== REQUIRED WORK ==
**a.** Translate this sentence from the post about Love & Warren into Spanish: "We are making this choice so that we can have flexibility moving forward."
**b.** Answer these questions from the post about Love & Warren:
(i) What was Love & Warren originally created to do?
(ii) What change to the family's rent is mentioned?
(iii) What injury did the writer suffer?

== EXERCISE PASSAGE ==
────────

SDT_mustangs_dad
I’ve been really good about keeping my personal issues out of the comic. However, I have to remind myself that Love & Warren was originally created to help me through some tough times. Because recent events have dramatically affected my release schedule, I’ve decided that it’s best to air things out for anyone who is wondering what’s going on (And for my own sanity–it’s always good to get thoughts down on paper). It’s recently been a perfect storm and I think everything has finally caught up with me. Although my family and I have made it through in solid shape, there unfortunately have been some sacrifices–specifically Love & Warren. 

It was only when I started building Mustangs online and looking for float spas that I realized something was off. 

As I have mentioned in a previous post, we had our rent raised so my family and I made the decision to downscale. I don’t mean for this to be a sad thing. We are making this choice so that we can have flexibility moving forward. More importantly, it gives me the ability to go into Love & Warren full time without having to dip into our savings. So yes, the move is a bit stressful but nothing I couldn’t manage. Then a couple of big life events happened and all chaos broke loose: I ruptured my achilles and my father passed away.

────────

Stored data:
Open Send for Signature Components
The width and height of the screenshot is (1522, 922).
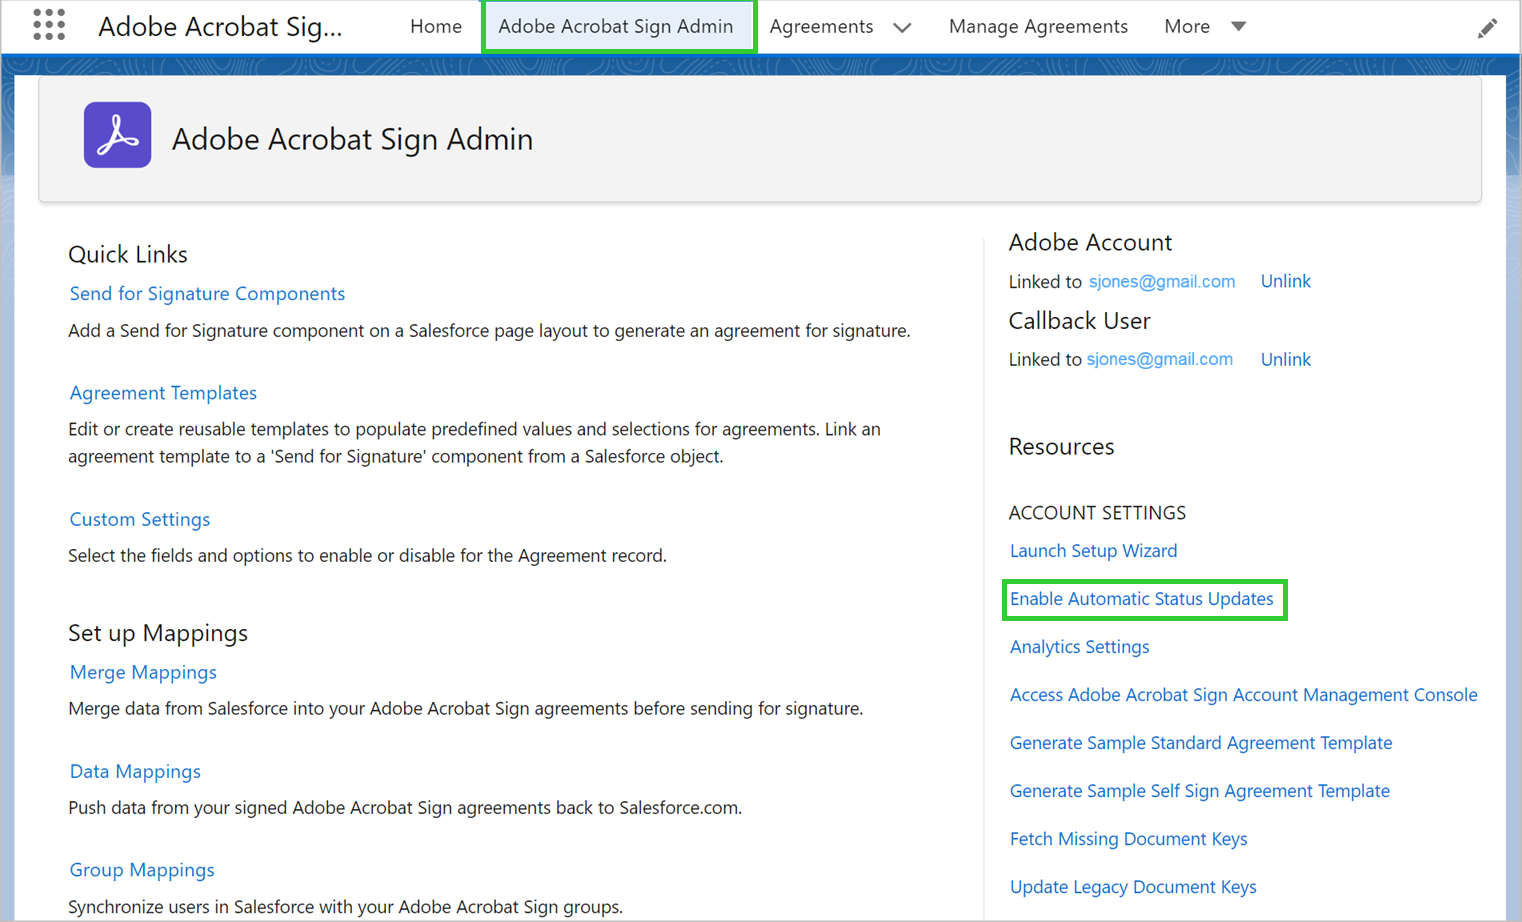207,293
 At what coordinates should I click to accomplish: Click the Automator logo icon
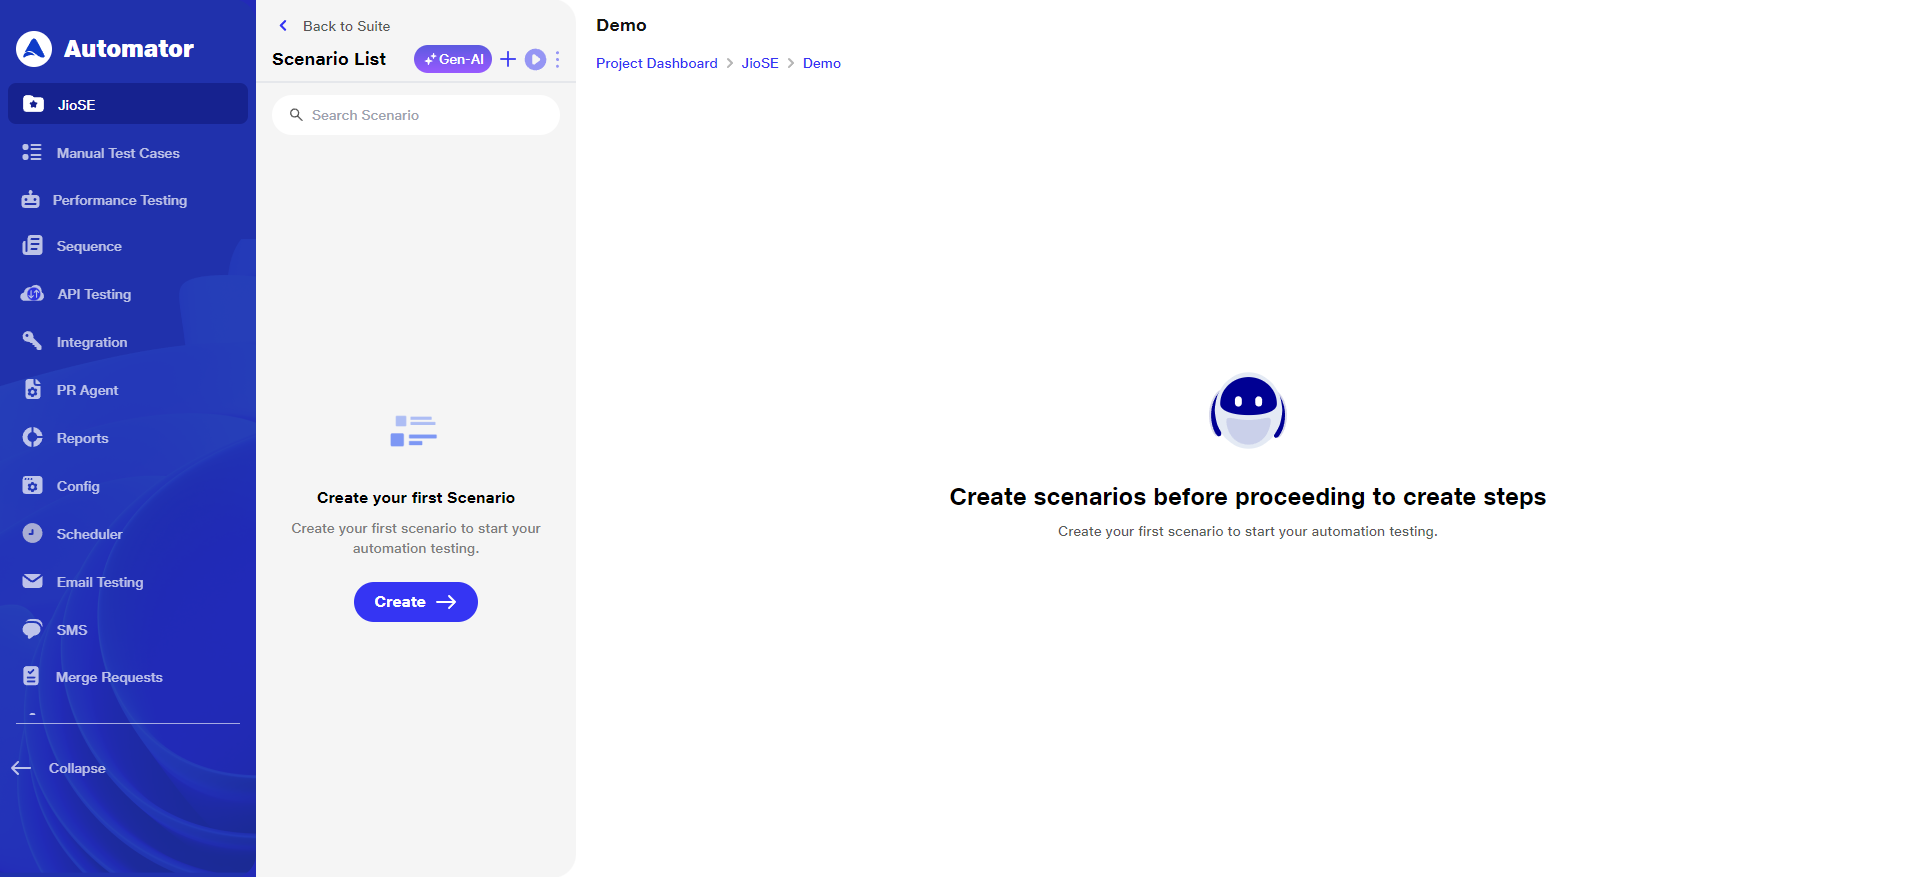[34, 48]
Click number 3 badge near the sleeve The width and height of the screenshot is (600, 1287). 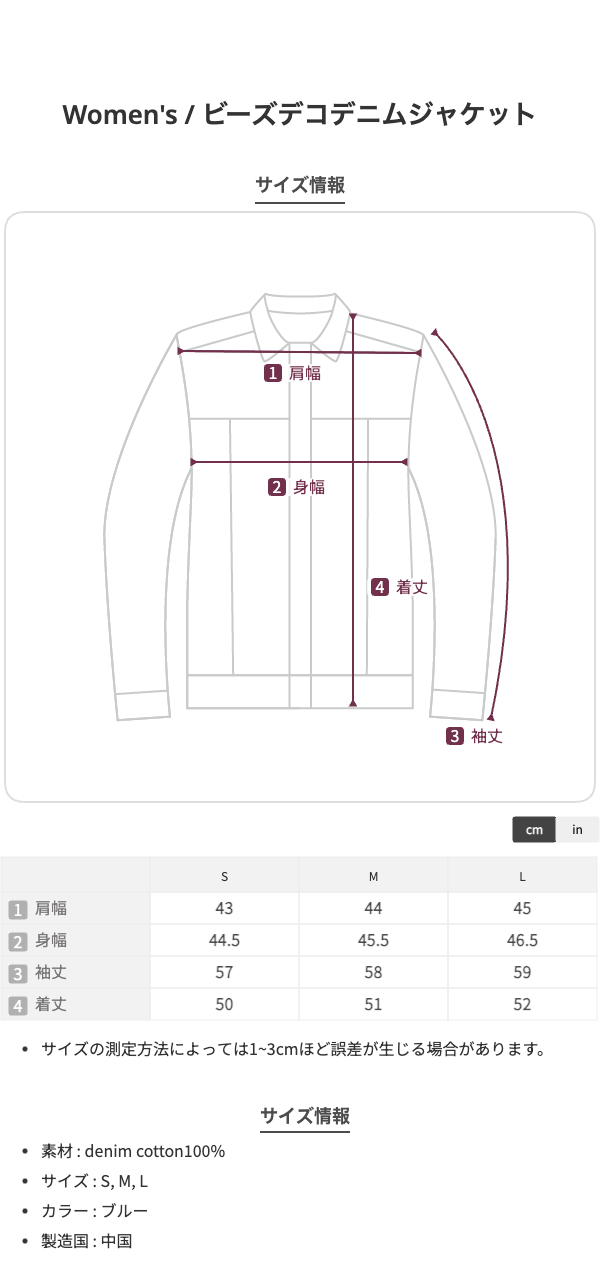click(455, 737)
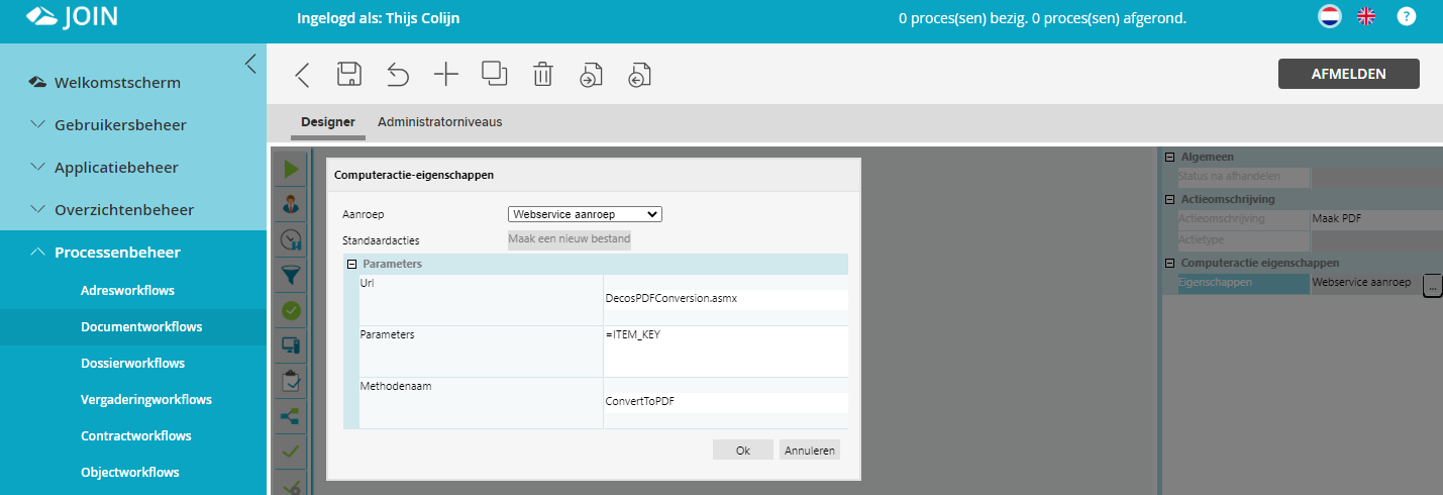Click the Url field DecosPDFConversion.asmx

[725, 299]
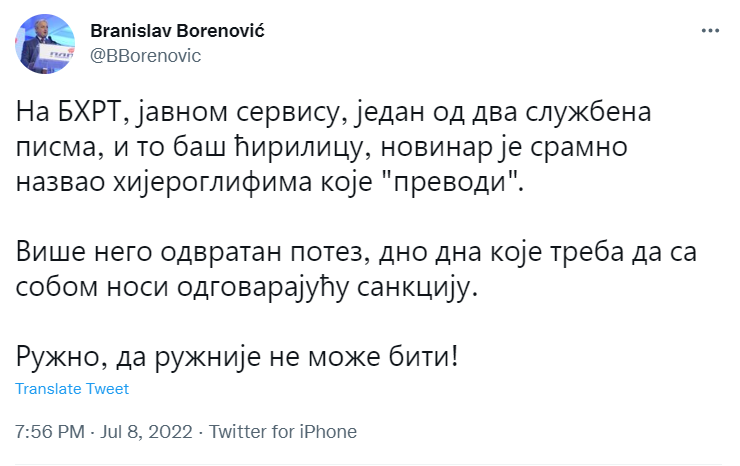Click the quoted word "преводи"
The width and height of the screenshot is (740, 466).
tap(452, 182)
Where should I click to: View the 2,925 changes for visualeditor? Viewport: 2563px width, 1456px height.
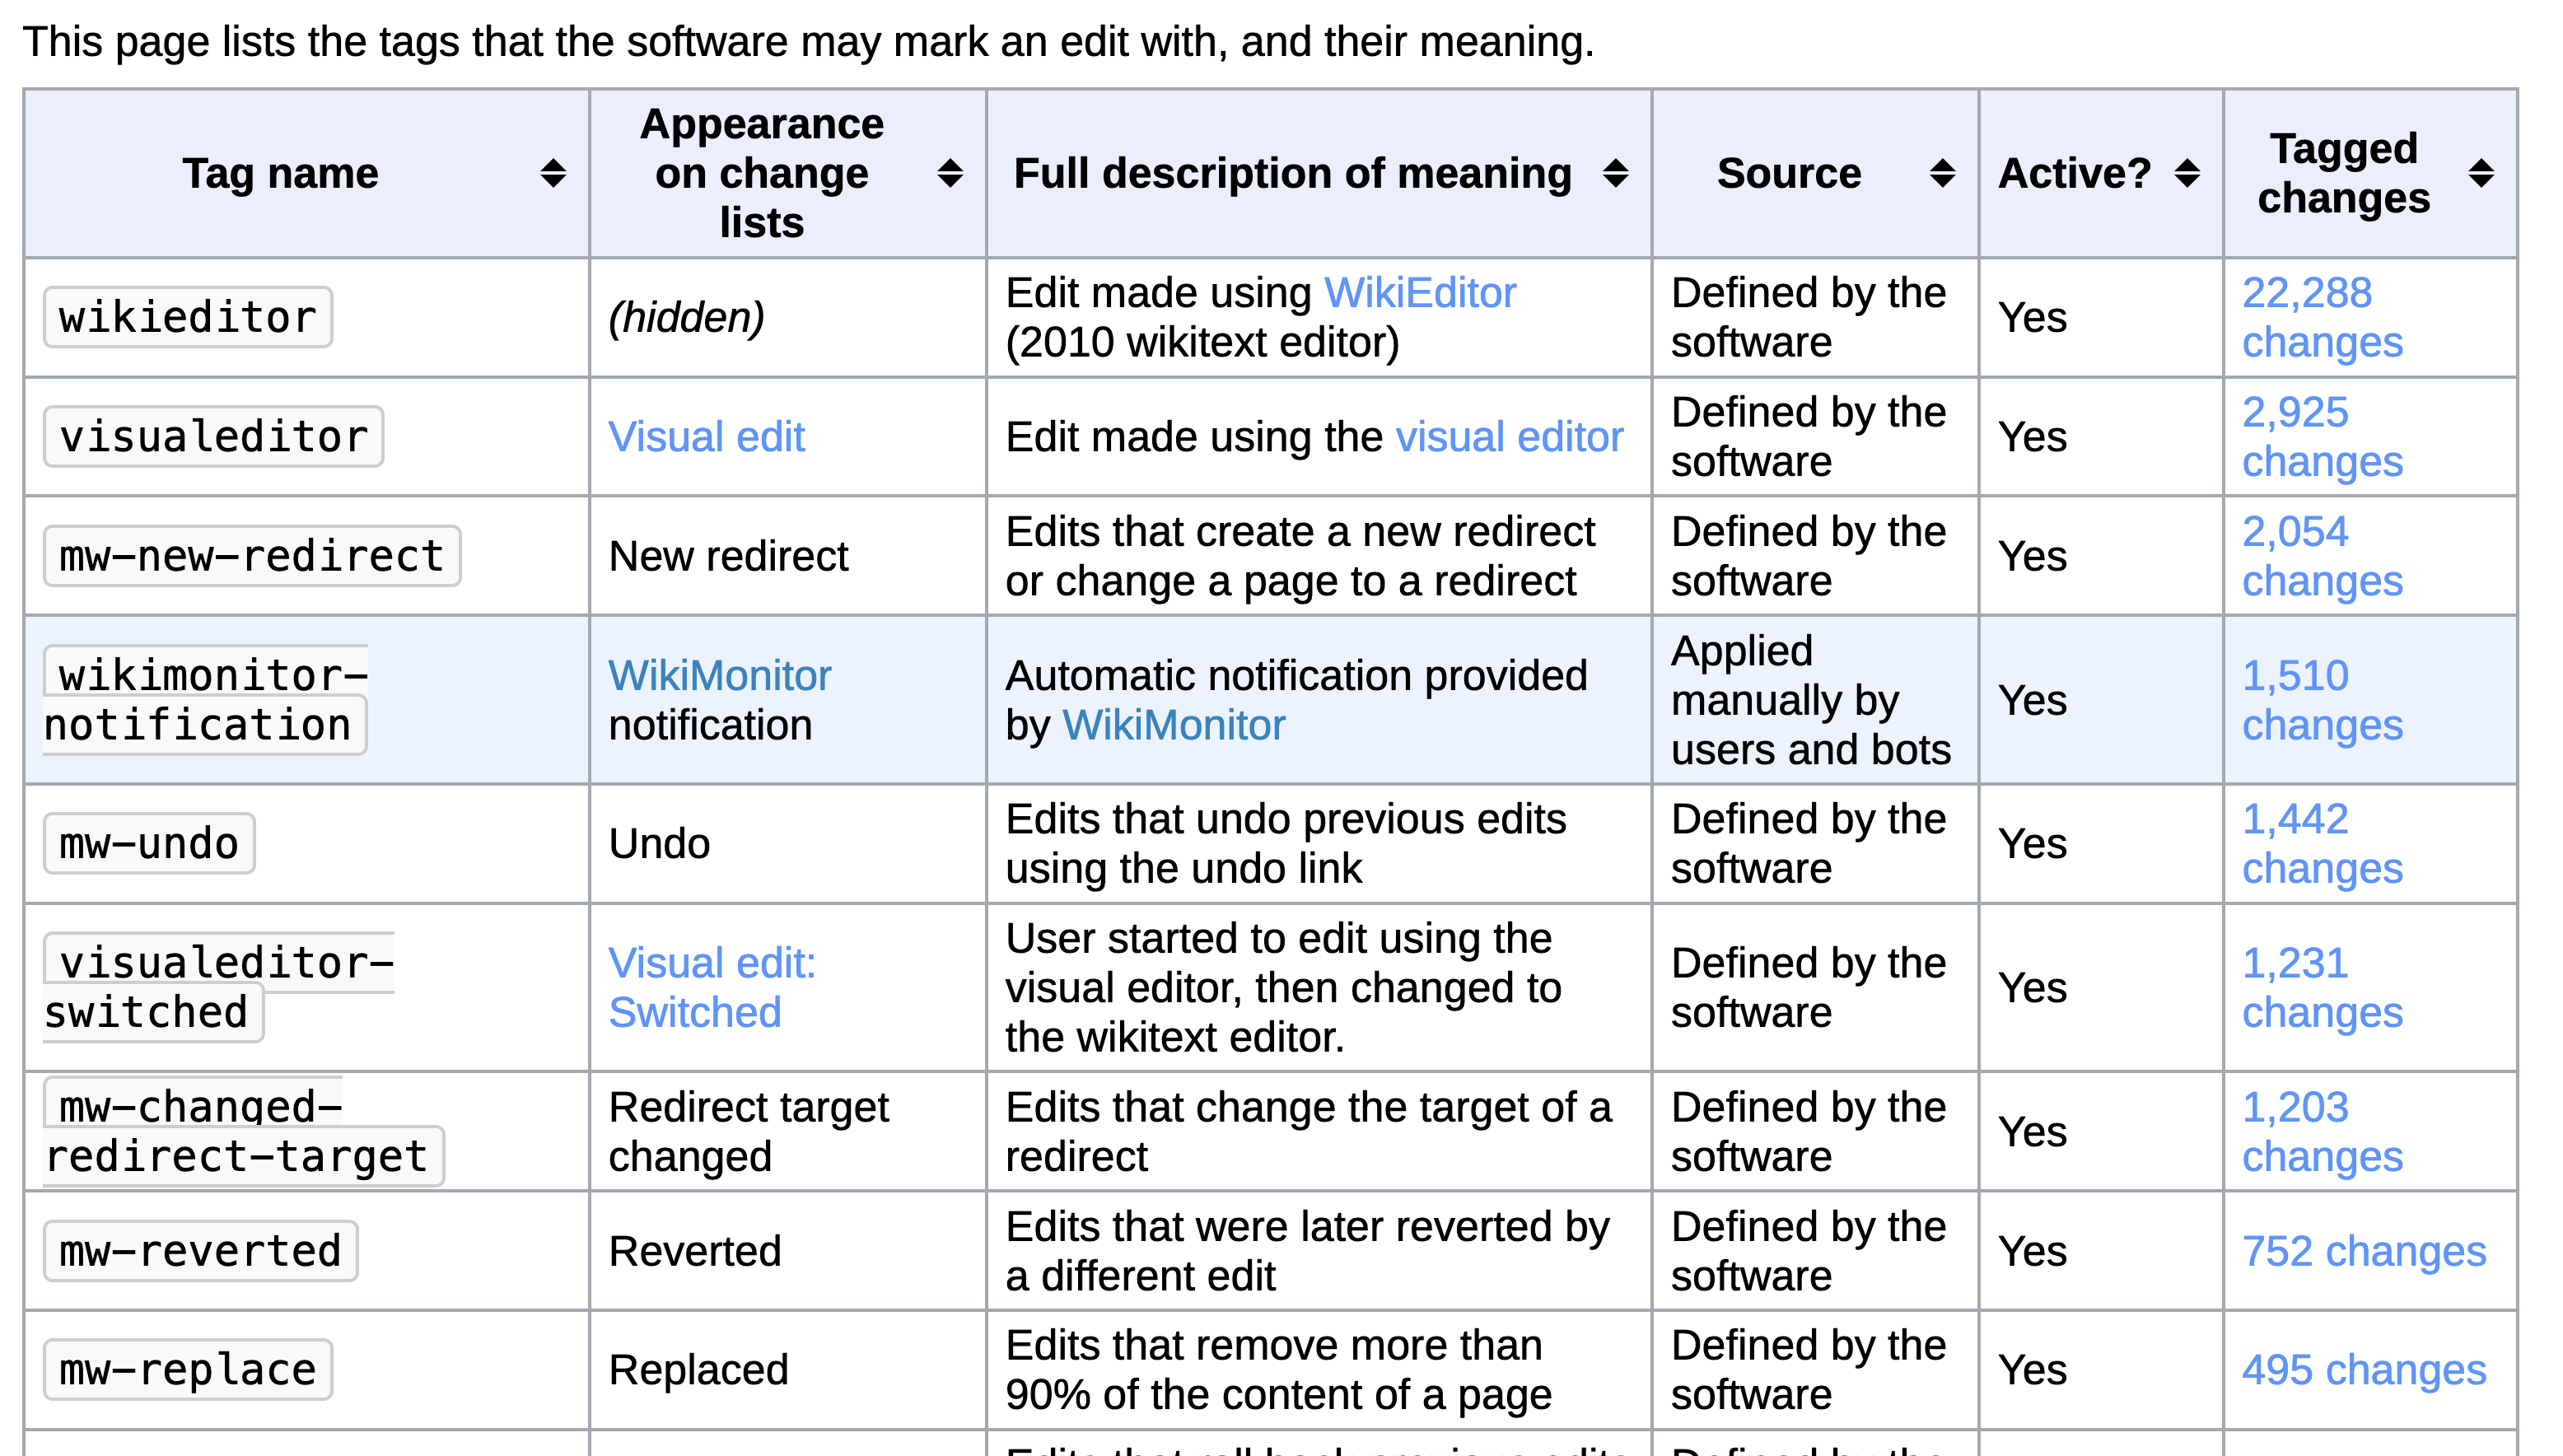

────────

== LIST OF ANSWERS ==
**a.** Estamos tomando esta decisión para poder tener flexibilidad de cara al futuro.

**b.**
(i) To help the writer through some tough times.
(ii) The rent was raised.
(iii) A ruptured achilles.